An old custom, he says, prescribes the celebration of Christmas by the royal family of Prussia in a private manner at the Emperor’s palace, in which the ” blue dining-hall ” on the first floor is specially arranged for the festival. In this room are two long rows of tables, two smaller tables (which remain empty until the Emperor and Empress have left the hall, being destined to hold the presents for their Majesties) being placed in the corners on each side of the pillared door leading to the ball-room.
On the rows of tables stand twelve of the finest fir trees, almost reaching to the ceiling, covered with countless white wax candles in wire holders, but otherwise undecorated. In the afternoon of Dec. 24 great packages of presents for the Imperial household are brought in, and the chamberlain, in the Emperor’s presence, distributes them on the tables under the trees. “
The venerable monarch always takes an active part in this work, and, walking about briskly from one table to the other, helps to place the objects in the most advantageous positions, and fastens on them slips of white paper on which he himself has written the names of the recipients. The Empress is also present, sitting in her easy chair, and occupied with arranging the presents for the ladies of her own household.”
At four o’clock the entire royal family, down to the fourth generation, meet in the large dining-hall for their Christmas dinner. The Emperor is always in excellent humour. In 1884 he celebrated his eighty-eighth Christmas ; opposite to him sat his great-grandson, little Prince William, who will one day be the fourth German Emperor, eating his third Christmas dinner. In addition to the whole of the princes and princesses, without exception, and the members of the Imperial household, the guests include the chiefs of the military and civil cabinets and a number of adjutants.

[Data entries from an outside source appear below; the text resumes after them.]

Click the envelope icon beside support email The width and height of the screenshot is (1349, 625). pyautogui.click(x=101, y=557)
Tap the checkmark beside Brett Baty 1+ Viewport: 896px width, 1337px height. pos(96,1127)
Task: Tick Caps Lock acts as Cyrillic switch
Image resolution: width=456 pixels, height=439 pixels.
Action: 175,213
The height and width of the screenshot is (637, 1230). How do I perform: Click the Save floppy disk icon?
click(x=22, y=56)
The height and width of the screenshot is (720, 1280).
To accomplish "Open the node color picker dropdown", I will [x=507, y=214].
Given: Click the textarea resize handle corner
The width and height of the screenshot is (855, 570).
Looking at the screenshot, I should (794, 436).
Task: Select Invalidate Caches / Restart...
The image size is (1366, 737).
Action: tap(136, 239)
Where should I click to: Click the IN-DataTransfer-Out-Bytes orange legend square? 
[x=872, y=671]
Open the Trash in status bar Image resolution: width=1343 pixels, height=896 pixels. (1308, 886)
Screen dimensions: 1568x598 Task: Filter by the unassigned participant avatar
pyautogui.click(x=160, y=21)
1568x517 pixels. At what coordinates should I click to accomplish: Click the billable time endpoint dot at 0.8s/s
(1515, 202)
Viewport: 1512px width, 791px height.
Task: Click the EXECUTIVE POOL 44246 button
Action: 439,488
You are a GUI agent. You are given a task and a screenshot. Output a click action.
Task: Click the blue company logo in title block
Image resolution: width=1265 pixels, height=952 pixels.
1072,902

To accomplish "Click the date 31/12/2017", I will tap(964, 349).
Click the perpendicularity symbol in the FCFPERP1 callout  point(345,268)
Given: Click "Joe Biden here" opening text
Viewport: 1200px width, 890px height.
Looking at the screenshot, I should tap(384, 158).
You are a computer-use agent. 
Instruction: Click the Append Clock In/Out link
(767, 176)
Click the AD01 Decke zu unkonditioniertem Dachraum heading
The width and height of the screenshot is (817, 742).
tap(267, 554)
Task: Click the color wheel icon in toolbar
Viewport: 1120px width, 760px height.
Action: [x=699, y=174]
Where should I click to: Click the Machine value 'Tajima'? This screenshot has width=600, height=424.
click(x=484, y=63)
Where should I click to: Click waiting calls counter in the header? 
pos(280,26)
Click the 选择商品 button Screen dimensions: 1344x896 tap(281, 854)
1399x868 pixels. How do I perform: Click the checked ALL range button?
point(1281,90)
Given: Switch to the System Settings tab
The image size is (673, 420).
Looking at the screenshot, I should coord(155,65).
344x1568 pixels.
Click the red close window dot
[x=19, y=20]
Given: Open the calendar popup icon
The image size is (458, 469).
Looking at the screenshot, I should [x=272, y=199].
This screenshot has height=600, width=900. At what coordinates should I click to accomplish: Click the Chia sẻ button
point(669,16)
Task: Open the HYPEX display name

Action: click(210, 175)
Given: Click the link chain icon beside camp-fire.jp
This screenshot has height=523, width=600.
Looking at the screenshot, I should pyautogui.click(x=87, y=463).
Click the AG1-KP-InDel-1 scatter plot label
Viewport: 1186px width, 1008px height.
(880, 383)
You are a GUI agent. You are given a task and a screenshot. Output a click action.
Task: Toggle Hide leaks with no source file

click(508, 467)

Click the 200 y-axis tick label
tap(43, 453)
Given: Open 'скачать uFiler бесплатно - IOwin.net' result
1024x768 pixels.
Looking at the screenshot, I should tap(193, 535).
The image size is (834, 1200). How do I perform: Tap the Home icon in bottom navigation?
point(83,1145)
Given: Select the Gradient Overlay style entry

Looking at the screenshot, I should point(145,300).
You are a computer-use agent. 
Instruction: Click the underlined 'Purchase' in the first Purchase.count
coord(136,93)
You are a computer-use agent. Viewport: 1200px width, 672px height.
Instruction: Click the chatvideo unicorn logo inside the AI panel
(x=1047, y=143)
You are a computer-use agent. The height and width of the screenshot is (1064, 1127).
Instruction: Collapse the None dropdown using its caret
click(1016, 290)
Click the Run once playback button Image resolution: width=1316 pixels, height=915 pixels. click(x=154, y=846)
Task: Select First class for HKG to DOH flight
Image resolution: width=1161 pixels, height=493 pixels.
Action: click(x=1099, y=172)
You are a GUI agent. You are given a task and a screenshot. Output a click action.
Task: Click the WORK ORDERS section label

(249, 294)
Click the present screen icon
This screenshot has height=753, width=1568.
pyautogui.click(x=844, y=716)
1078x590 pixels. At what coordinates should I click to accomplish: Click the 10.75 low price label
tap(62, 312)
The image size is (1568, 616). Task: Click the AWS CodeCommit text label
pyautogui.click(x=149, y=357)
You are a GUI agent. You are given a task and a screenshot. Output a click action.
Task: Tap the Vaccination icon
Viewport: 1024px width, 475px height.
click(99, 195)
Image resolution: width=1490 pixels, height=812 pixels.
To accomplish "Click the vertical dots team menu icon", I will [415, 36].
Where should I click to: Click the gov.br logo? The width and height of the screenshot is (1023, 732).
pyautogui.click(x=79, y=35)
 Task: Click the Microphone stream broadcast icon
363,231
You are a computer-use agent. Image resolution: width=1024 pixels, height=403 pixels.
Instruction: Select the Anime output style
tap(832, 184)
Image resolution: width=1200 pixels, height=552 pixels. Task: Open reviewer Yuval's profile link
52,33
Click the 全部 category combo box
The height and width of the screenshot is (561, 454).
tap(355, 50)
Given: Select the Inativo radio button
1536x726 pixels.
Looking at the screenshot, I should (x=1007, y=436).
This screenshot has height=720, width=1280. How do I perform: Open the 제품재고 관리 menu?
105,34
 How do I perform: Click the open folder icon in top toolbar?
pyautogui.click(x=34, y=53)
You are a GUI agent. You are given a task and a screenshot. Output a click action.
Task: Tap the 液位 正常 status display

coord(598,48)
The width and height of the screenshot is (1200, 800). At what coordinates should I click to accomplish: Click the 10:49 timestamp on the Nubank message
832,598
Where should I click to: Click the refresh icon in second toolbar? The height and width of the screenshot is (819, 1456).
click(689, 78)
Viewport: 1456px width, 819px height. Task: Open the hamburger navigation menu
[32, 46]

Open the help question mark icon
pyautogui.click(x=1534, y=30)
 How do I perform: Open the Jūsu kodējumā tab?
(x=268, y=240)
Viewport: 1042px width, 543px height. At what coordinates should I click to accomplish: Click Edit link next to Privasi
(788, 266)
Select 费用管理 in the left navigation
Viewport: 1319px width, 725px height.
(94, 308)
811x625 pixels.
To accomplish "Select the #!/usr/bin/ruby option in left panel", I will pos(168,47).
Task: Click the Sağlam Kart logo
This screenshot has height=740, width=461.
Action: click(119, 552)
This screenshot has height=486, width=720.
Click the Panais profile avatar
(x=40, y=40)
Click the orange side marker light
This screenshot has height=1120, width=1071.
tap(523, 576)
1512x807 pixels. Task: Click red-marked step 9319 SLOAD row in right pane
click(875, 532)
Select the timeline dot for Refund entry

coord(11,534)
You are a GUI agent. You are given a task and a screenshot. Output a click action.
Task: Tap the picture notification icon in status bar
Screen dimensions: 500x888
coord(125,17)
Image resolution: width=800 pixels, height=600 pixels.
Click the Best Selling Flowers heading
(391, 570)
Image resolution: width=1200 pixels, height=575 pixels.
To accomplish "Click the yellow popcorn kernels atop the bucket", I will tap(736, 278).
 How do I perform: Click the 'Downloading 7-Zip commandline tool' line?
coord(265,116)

Soon after dinner is ended, at a sign from the Emperor, the double doors leading to the blue hall are thrown wide open, “and the brilliant sight of the twelve great fir-trees bearing thousands of lighted tapers is disclosed to view. This is the great moment of the German Christmas Eve celebration. The Emperor gives his arm to the Crown’ Princess, the Crown Prince follows with the Empress, and the other couples also form in procession, and all proceed to the Christmas room.
The Emperor and the Empress then personally lead the members of their households to the presents which are grouped in long rows on the tables, and which comprise hundreds of articles, both valuable and useful, objects of art, pictures, statuary, etc. Meanwhile, the two separate tables still remain hidden under white draperies. In other rooms all the officials and servants of the palace, down to the youngest stable-boy, are presented with their Christmas boxes.
At about nine o’clock the Imperial family and their guests again return to the dining-room, where a plain supper is then served. According to old tradition, the menu always includes the following dishes: Carp cooked in beer (a Polish custom), and ‘ Mohnpielen,’ an East Prussian dish, composed of poppy-seed, white bread, almonds, and raisins, stewed in milk.
After the supper all return once more to the Christmas room, where the second part of the celebration—the exchange of presents among the Royal Family—then comes off. The Emperor’s table stands on the right side of the ball-room door, and every object placed on it bears a paper with such inscriptions as :—* Papa von Kron Prinzessin Victoria,’ ‘ Papa von Fritz und Victoria,’ ‘ Grosspapa von Wilhelm und Augusta Victoria,’ &c. The presents for the Empress on the other table are arranged in the same manner.
Among the objects never missing at the Emperor’s Christmas are some large Nuremberg ginger cakes, with the inscription’ Weihnachten,’ and the year. About half-an-hour later tea is taken, and this terminates the Christmas Eve of the first family of the German Empire.”